Seperti yang dipaparkan oleh Ayu Utami salah satu penulis yang akan hadir dalam pameran tersebut dengan karyanya, perlu ada upaya yang konsisten untuk menunjukkan kekayaan hasil karya para penulis Indonesia yang bermutu kepada masyarakat internasional. Ayu juga menekankan bahwa pameran seperti ini juga menjadi ajang strategis untuk menunjukkan bahwa Indonesia memiliki pemikiran yang ingin disampaikan kepada dunia. Ini pula yang mengingatkan kita pada pernyataan yang sangat penting dan mendasar dari Benjamin Franklin (1722), “Without freedom of thought there can be no such thing as wisdom and no such thing as public liberty without freedom of speech.” Di sini pulalah pameran buku dengan tema ‘17.000 Islands of Imagination’ ini diharapkan dapat menjalankan diplomasi publik yang tidak hanya menarik namun juga komprehensif dengan ragam pameran dan kegiatannya, sehingga mendorong terciptanya persepsi dan opini yang bijak mengenai Indonesia

Untuk itu, kebebasan berekspresi menjadi hal yang mutlak dalam upaya mendukung diplomasi publik. Pameran Buku Frankfurt merupakan kesempatan strategis dan pengakuan yang penting bagi Indonesia, tidak hanya mengingat keterkenalan Indonesia sebagai negara kepulauan yang besar dengan penduduk yang padat di dunia, serta ‘big brother’ di kawasan Asia Tenggara, namun juga pengakuan terhadap karya anak bangsa di tingkat internasional.

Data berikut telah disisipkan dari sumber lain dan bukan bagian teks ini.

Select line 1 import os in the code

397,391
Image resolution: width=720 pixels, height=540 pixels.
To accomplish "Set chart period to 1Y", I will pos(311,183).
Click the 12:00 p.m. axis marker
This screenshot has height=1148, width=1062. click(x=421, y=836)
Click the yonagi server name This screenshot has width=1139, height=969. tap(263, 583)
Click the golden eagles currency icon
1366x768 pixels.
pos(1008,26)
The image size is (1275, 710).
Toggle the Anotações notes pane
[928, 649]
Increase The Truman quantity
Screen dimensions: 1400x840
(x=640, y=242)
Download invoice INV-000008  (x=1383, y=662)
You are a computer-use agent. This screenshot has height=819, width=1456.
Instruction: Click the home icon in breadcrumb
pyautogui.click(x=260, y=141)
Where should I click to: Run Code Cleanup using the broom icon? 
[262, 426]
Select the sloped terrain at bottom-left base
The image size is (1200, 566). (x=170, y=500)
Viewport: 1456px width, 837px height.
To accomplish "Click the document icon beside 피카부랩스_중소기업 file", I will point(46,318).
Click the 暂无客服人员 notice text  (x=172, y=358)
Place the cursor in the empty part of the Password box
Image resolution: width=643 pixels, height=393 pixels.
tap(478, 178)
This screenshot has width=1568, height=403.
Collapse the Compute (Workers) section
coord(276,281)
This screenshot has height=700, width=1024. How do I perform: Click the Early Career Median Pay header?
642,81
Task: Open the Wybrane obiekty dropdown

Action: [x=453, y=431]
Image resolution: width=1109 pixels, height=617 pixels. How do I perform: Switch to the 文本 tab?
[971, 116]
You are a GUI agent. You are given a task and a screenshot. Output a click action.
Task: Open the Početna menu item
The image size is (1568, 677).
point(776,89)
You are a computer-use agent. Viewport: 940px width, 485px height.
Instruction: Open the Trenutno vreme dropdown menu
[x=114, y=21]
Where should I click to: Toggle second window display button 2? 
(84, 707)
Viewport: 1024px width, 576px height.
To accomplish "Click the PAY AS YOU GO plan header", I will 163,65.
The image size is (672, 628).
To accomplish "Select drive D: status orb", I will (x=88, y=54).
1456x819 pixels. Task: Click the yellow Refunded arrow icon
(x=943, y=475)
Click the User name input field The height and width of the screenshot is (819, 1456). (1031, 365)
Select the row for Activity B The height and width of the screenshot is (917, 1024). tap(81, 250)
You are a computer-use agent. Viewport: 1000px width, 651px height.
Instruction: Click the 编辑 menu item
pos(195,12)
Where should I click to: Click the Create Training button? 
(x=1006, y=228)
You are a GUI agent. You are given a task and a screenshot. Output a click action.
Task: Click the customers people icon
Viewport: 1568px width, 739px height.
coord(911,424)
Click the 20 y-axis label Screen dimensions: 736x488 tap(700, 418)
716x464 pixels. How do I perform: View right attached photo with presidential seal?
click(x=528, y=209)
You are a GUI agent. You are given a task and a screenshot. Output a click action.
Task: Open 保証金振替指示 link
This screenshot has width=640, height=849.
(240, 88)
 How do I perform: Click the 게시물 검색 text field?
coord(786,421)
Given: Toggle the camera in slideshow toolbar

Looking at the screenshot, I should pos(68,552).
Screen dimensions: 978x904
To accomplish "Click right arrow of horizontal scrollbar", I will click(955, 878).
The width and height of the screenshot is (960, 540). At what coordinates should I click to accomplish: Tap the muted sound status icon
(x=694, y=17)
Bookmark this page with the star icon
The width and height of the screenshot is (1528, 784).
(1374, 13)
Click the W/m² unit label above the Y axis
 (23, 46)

Di sinilah, acara seperti Pameran Buku Frankfurt menjadi sangat penting, karena pameran seperti ini merupakan kesempatan yang bergengsi untuk memperkenalkan karya para penulis Indonesia dan karya anak bangsa di bidang lainnya kepada masyarakat internasional. Lebih jauh, secara strategis pameran ini juga membidik para penerbit internasional untuk ikut mempromosikan karya unggulan anak bangsa. Diplomasi publik memerlukan banyak kegiatan seperti ini untuk memperkenalkan dan mempromosikan Indonesia secara berkelanjutan. Satu hal yang penting, kegiatan seperti ini juga memberikan kesempatan, kehormatan, dan kebebasan bagi Indonesia untuk memulihkan citra bangsa, khususnya lewat kata, rasa, dan rupa, dengan karya dan pesan yang lebih positif, bersahabat, berwarna, dan memukau tentang Indonesia.